Hello I have a dataset that is something like ` start Date e GoodData #gooddata-cloud

Hello, I have a dataset that is something like `{ ...

Michael DeWulf

11/09/2023, 10:49 PM

Hello, I have a dataset that is something like

{ start: Date, end: Date, ... }

. I'd like to be able to return records from this dataset where either

start

end

is in the selected interval of some Date dataset. Is this possible? If so, how?

Steve Fox

11/09/2023, 10:54 PM

I think you could use a metric,

Steve Fox

11/09/2023, 10:54 PM

but not sure.

Steve Fox

11/09/2023, 10:58 PM

There are date diff/offset formulas and depending on how you're searching for the date range, could use that to help include records: • recordid where <input> date <= end or input date >= start

Michael DeWulf

11/09/2023, 11:09 PM

But how do you get the input date? I only see the DATE macro for today and offsets from today.

Steve Fox

11/09/2023, 11:15 PM

Pretty sure the "THIS(DAY)" part is the piece that comes from the dates on the insights where you use it.

Steve Fox

11/09/2023, 11:16 PM

Haven't really tested much, but I'm working on an insight for "things due within 30 days of date" kind of scenario. At which point 30 days of THIS(DAY) would be the center

Steve Fox

11/09/2023, 11:16 PM

not sure if works for your scenario, but could work.

Michael DeWulf

11/09/2023, 11:17 PM

The docs are pretty clear that THIS is based on the current calendar date.

Michael DeWulf

11/09/2023, 11:17 PM

Not the date range interval that is selected.

Steve Fox

11/09/2023, 11:18 PM

Hmm, ok. I'm not sure what the interval is that you're pulling into the insight is coming from.

Steve Fox

11/09/2023, 11:18 PM

you have a date.

Steve Fox

11/09/2023, 11:18 PM

not a date range as far as I know. Maybe your setup/situation is different.

Michael DeWulf

11/09/2023, 11:19 PM

Users always filter by some date interval.

Michael DeWulf

11/09/2023, 11:20 PM

E.g. this month

Steve Fox

11/09/2023, 11:21 PM

fair point. Something to ask with GD folks because if you do use like "Last year" what is the date used...

Michael DeWulf

11/09/2023, 11:23 PM

They filter the context for you, but this is off topic. This is all documented in MAQL docs.

Steve Fox

11/09/2023, 11:24 PM

ok fair enough

Michael DeWulf

11/09/2023, 11:25 PM

Thank you though for your help, Steve!

✅ 1

Michael DeWulf

11/09/2023, 11:28 PM

Anyone from GoodData that can help?

Steve Fox

11/09/2023, 11:29 PM

(probably in the am as they're mostly based in Europe)

Jakub Sterba

11/10/2023, 12:37 AM

This problem probably does not have easy solution. You may try to add bridge dataset of many-to-many relationship and create two records for each row of original dataset (one containing start_date and the other end_date). For example SQL dataset with SQL query:

Copy code

select "id","start_date" as "date",'start' as role from interval_dataset
union all
select "id","end_date" as "date",'end' as role from interval_dataset

Filter for “Date” dataset will be then applied effectively as OR filter for start and end date

Jakub Sterba

11/10/2023, 1:14 AM

Other option is to use a materialized disconnected date dimension containing at least all dates between minimum start_date and maximum end_date. You can generate such series using generate_series in case of PostgreSQL (syntax may differ for other databases):

Copy code

select "disconnected_date"::date from generate_series('2023-01-01'::date,'2023-12-31'::date,'1day'::interval) as "disconnected_date"

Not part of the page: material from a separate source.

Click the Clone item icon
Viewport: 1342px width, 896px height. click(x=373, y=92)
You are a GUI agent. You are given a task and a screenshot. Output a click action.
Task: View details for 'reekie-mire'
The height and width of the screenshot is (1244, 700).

This date dimension should have no connection to any dataset in the model and it will be used only to determine minimum and maximum date matching the filter selection. BY ALL OTHER keyword lets you use the result as “constant” in expressions of disconnected datasets. You can define filter using this disconnected date dimension in insight first and then apply following metric:

Copy code

select count( {dataset/interval_dataset})
where {label/start_date.day} 
  between 
  (select min( {label/disconnected_date.day},{dataset/materialized_date_dim}) by all other) 
  and
  (select max( {label/disconnected_date.day},{dataset/materialized_date_dim}) by all other) 
or {label/end_date.day} 
  between 
  (select min( {label/disconnected_date.day},{dataset/materialized_date_dim}) by all other) 
  and
  (select max( {label/disconnected_date.day},{dataset/materialized_date_dim}) by all other)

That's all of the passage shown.